Diversity, Innovation and our Scientific and Technological Workforce, Richard Tapia, Rice University
Tapia begain his plenary lecture by giving some of his own history which began as an increasing function: His high school was bad, the community college he attended was good, and UCLA was great. Nationwide in the 1970s less than 3% of science, technology, engineering and mathematics degrees were awarded to Blacks and Hispanics. Now that figure is about 6%, but the two groups make up about 30% of the U.S. population. Increasing admissions of minorities is important, but Tapia feels that retention and placement are much more important. He also said that society still tells minority students that they don't belong in careers in science and mathematics. Near the end of his lecture, Tapia talked about a dramatic success story in which a group of D high school students from Carl Hayden Community High School in Phoenix won a national robotics competition against colleges and universities.

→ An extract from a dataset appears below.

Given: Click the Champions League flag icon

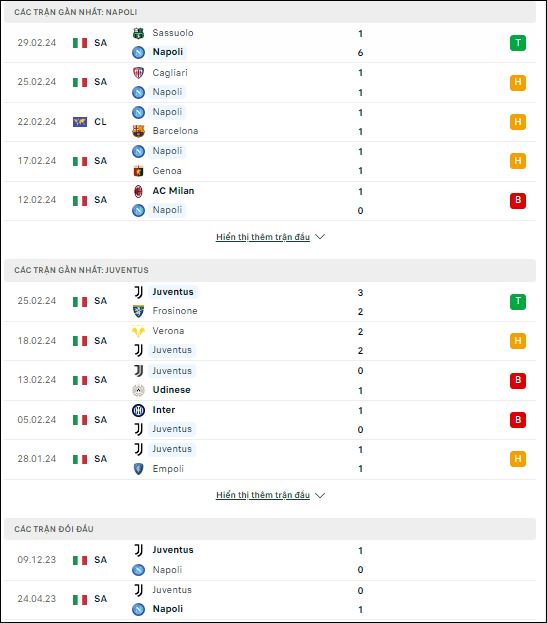Looking at the screenshot, I should pos(80,122).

Increasing the Number of Minority Ph.D.'s, David Manderscheid, University of Iowa
In a session following Tapia's talk (above), Manderscheid spke about what the University of Iowa Department of Mathematics has done to recruit and retain underrepresented minority students. Whereas Iowa's population is about 5% underrepresented minority, the percentage of underrepresented minorities in the graduate program is more than four times that figure. His department expands its pool of applicants ("If you use the same criteria you've always been using, you'll probably get the same students."), has an extensive mentoring program with an emphasis on community, and expects every student to succeed. The department make multi-year offers to graduate students and tries to get students into active research as soon as possible. As a result, courses are now harder than they used to be. This past year, all 12 students who visited the university eventually enrolled.
Multiscale Model for Cancer Development, Yi Jiang, Los Alamos National Laboratory
Yi Jiang began her plenary lecture with some statistics about cancer: In the United States, cancer is the number one killer among 32-64 year olds, and cancer treatments are now about 50% effective. She has modeled all three stages - avascular (pictured), angiogenesis and vascular growth (metastasis) - at both the cellular level and the network level. Models at each stage have different components to them. For example, for the avascular stage, the cellular component of her model was a three-dimensional lattice based on surface energy interactions on cell boundaries; the network was modeled using exponential growth and partial differential equations. (Image courtesy of Yi Jiang)
A description of the 2005 SIAM annual meeting with links to descriptions of previous SIAM annual meetings is also available. Due to the quadrennial International Congress on Industrial and Applied Mathematics in Zurich, there will be no 2007 SIAM annual meeting.